El esquema de nuestra religión tiene, sin lugar a dudas, un parecido a las formas religiosas del tiempo de Jesús. Había que guardar ciertos preceptos (antes más que ahora) y cumplir con determinados ritos y exigencias del culto, todo con tal de agradar y hacerle saber a Dios que estamos con él. En teoría, afirmamos que el Señor está por encima de todo eso y que mi mejor o peor relación con él no depende de mi mejor o peor cumplimiento de las normas, pero en la práctica, percibimos que estamos a bien con el Pare del cielo si hacemos mejor lo que está mandado en nuestra religión. Y qué es lo hay que hacer, eso nos lo dicen los entendidos. Hace mucho tiempo se repetía, ante cuestionamientos de nuestra fe: Doctores tiene la Santa Madre Iglesia que nos sabrán responder. Es decir: Hay quien ha pensado esto por vos, así que no hay más que buscar la respuesta. En esto, los cristianos somos muy cómodos y, más allá de querer descubrir a Dios, preferimos que nos lo cuenten.

Hoy Jesús viene a decirnos que él está feliz porque son los pequeños, aquellos que se atreven a descubrir quién es Dios, los que reciben la revelación. Y esto, creo, son los que tienen un corazón abierto a la novedad del Señor, los que están convencidos que no lo saben todo y que jamás podrán abarcar al Señor, por completo, con su pensamiento e inteligencia. Sin embargo, los que de alguna manera se saben sabios, corren el riesgo de cerrarse a todo lo nuevo que supone tener la experiencia de Dios en sus corazones.

El cuento de Eduardo Galeano, más allá de hablar de pobreza material, nos dice, entre otras cosas, que los pobres son aquellos que están cerrados al mundo, a lo nuevo y que no quieren ver. Y se me ocurría que es lo que Cristo quiere decirnos hoy: Él se dará a conocer, se revelará, a los que estén dispuesto a no encerrarse, a salir al encuentro, a abrazar la novedad. Y esos son los pequeños, los que saben que no lo saben todo, aunque sepan muchas cosas, incluidas las de Dios, y se parecen a la niña del cuento que tiene la mejor edad para asomarse al mundo y ver.

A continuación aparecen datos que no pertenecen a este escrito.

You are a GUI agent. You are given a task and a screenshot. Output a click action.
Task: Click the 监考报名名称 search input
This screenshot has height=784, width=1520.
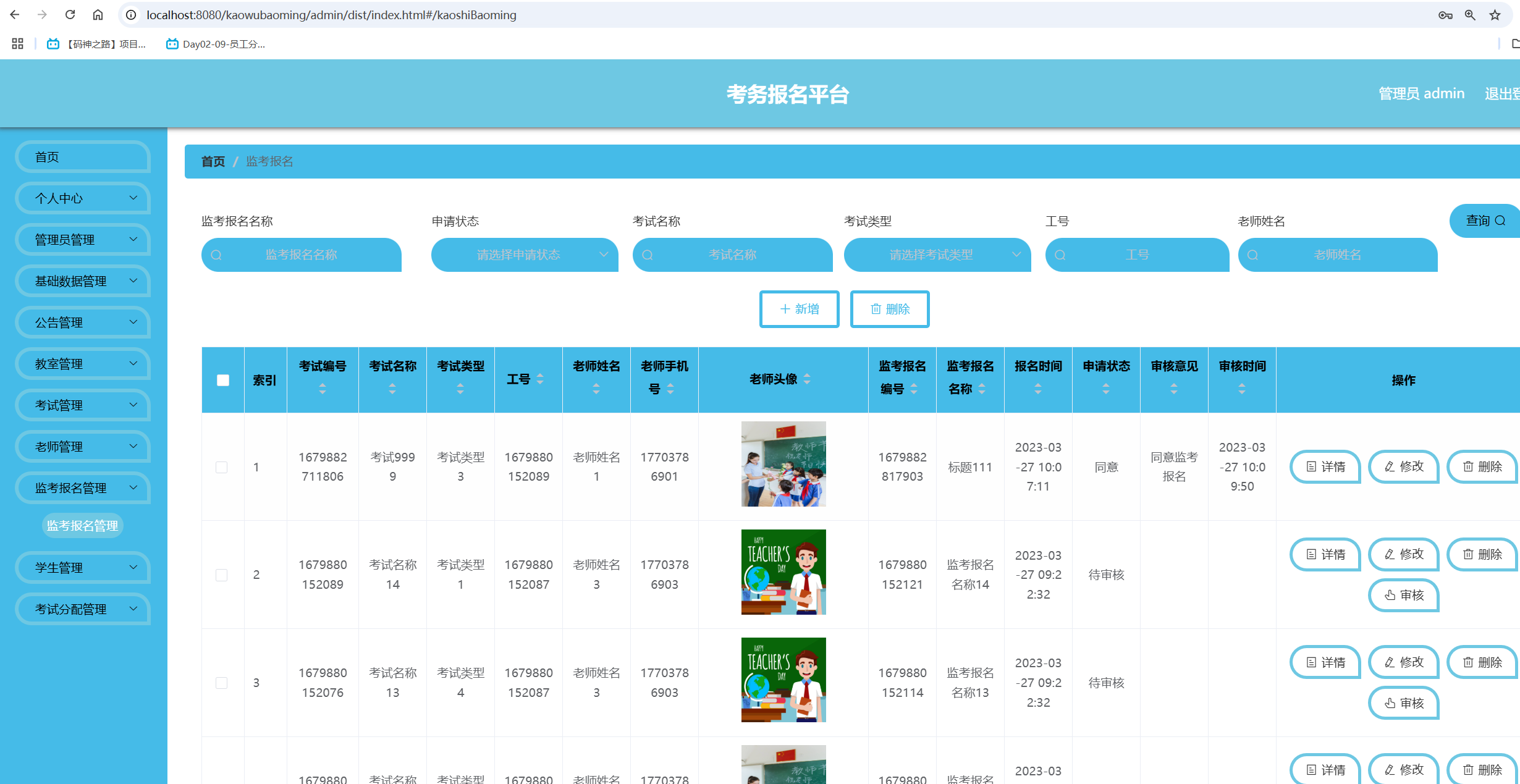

Con esto no vamos a decir que nos estamos refiriendo al estado de niños, sino a la actitud de quien entiende que tiene mucho por aprender, en este caso, quién es Dios. Y esto quiere decir que tenemos que buscar y experimentar al amor del Señor, cosa que se vive en el corazón, no sólo en la captación del intelecto. Y Jesús quiere que experimentemos lo que él vive con su Padre. Eso no viene por cumplir a rajatabla los preceptos, sino por tener, realmente, a Dios con nosotros.

Amar a Dios, sentir su amor y amar, verdaderamente, al prójimo, al hermano, es una carga más ligera que sólo ser cumplidor de normas y leyes de una institución. Si estamos abocados más a esto último, entonces tenemos una gran carga y más bien estamos cerrados a la experiencia de Dios. Si en cambio nuestra actitud y esfuerzo van en dirección a querer vivenciar a Dios y su amor, nos sentiremos mas libres, más livianos. Tal vez como ejemplo nos sirva pensar cómo nos sentimos cuando hay que «cumplir» con un aporte económico para el sostenimiento de la Iglesia (cuestión necesaria más allá de un precepto), a diferencia  de cómo nos sentimos cuando, sin importarnos la cantidad, efectivamente damos algo y vemos que levantamos a alguien que está caído y desvalido. Lo primero puede surgir de un acatamiento y una razón, lo cual más bien supone una carga. Lo segundo es más de sentir el sufrimiento del otro, lo cual me eleva a los sentimientos de Jesús y a la experiencia del amor de Dios.

Y si queremos pensar en que Jesús es el que aliviana nuestras cargas, es decir, nuestros sufrimientos, nuestros problemas, seguimos hablando en la misma línea. Experimentar la entrañable misericordia de Dios, más allá de ritos y cultos, nos da luz, esperanza, alegría, fuerzas, sentimos que somos capaces de volver a volar, que todo es posible. Pero para esto habrá que ser suficientemente niños, pequeños, humildes de corazón, abiertos a la novedad de Dios. Porque si creo que ya me las sé todas, no queda espacio para el Señor. Los soberbios, orgullosos, engreídos, tienen muchas más dificultades para llegar a lo que Jesús quiere revelar: Dios y su amor.